Un autre fois il revenait de la Pointe-du-Lac et se faisait conduire par un habitant de la place. C’était en hiver et sur un beau chemin de glace. Tout-à-coup le cheval se met au pas, et commence à tirer sur le bout de la corne, comme s’il y avait eu dix hommes d’accrochés à la carriole.
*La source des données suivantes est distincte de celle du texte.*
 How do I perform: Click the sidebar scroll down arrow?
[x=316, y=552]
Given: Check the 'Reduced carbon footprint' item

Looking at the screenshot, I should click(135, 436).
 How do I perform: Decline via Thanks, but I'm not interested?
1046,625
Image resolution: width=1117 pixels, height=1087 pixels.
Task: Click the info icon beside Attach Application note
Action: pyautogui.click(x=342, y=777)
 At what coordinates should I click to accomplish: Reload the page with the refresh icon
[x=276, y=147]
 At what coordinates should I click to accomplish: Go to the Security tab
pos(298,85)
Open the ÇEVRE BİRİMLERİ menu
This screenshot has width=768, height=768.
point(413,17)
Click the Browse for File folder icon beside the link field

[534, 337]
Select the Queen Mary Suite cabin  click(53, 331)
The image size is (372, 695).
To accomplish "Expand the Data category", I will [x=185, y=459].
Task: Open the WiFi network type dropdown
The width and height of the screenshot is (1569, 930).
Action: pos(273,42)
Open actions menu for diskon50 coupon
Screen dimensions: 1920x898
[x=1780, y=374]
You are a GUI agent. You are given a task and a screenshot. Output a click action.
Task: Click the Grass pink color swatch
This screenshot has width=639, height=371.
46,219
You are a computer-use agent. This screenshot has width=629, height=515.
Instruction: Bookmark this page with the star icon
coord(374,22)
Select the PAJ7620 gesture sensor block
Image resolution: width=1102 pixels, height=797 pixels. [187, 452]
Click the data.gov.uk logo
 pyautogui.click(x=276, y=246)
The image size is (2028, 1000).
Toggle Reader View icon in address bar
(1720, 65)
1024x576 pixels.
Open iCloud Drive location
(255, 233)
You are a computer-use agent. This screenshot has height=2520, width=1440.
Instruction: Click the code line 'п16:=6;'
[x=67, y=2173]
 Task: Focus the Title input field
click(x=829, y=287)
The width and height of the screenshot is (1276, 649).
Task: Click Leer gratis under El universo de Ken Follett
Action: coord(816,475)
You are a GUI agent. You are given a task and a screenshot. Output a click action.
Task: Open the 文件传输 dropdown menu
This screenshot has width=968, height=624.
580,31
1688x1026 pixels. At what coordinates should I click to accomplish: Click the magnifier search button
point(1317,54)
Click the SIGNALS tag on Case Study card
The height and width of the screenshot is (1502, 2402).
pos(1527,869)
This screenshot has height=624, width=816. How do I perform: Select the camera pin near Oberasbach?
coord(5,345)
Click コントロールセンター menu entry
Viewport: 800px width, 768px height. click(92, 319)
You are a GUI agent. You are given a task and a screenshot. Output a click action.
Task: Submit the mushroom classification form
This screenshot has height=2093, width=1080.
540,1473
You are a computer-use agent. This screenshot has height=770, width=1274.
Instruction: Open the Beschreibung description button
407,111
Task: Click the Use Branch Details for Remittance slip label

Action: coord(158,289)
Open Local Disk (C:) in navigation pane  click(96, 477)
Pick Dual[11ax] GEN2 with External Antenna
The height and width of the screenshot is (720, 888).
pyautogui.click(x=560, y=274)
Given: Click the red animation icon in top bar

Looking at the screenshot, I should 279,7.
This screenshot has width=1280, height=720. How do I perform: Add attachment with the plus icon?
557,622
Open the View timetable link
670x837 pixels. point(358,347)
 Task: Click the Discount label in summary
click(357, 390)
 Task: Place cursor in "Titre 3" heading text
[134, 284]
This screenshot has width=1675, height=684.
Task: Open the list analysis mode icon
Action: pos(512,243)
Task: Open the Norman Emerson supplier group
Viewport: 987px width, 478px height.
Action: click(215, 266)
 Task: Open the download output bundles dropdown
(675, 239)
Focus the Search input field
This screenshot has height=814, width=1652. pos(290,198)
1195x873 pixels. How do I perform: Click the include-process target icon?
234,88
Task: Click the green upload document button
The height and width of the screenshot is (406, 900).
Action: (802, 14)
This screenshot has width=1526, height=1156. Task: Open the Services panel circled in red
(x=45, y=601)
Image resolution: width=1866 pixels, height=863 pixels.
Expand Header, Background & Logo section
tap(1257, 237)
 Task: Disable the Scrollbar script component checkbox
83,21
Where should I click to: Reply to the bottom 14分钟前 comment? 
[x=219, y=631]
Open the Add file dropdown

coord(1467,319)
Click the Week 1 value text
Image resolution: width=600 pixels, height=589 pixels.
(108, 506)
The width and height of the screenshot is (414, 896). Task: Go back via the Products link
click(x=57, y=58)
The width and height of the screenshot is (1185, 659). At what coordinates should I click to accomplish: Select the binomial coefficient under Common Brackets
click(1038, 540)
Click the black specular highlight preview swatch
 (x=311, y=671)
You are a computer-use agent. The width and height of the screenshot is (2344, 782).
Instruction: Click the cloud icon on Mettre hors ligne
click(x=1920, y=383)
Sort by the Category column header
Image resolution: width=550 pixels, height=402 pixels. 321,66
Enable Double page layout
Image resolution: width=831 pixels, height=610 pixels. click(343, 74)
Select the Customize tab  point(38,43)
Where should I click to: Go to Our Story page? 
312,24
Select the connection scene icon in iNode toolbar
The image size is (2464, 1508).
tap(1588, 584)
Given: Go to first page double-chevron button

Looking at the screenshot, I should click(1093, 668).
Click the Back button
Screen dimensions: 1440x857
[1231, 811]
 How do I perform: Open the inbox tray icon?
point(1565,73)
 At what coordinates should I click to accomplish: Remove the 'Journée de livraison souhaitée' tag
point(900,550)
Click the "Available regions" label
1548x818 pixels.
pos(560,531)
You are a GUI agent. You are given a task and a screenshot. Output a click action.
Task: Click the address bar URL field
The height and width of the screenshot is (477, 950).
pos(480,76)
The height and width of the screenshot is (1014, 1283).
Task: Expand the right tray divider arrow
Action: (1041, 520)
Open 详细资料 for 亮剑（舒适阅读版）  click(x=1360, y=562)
Il y a quelque chose sous les lisses, dit le maître du cheval ; on débarque, on examine, il n’y avait rien. On part ; c’était encore la même chose. « Je vois bien ce que c’est, moi, » dit alors Édouard Tassé ; et, mettant la main dans sa poche, il en tire une poignée de copes qu’il jette dans la neige. Il sembla que la carriole retombait sur le chemin, on entendit un bruit sec, pan ! et le cheval partit aussitôt grand train. Notre habitant se rendit aux Vieilles Forges, et il jura alors ses grands dieux que jamais Édouard Tassé ne mettrait le pied dans sa voiture.

Mais ce qui contribua le plus à faire la mauvaise renommée d’Édouard Tassé, c’est la bataille en règle qu’il eut un soir avec le diable.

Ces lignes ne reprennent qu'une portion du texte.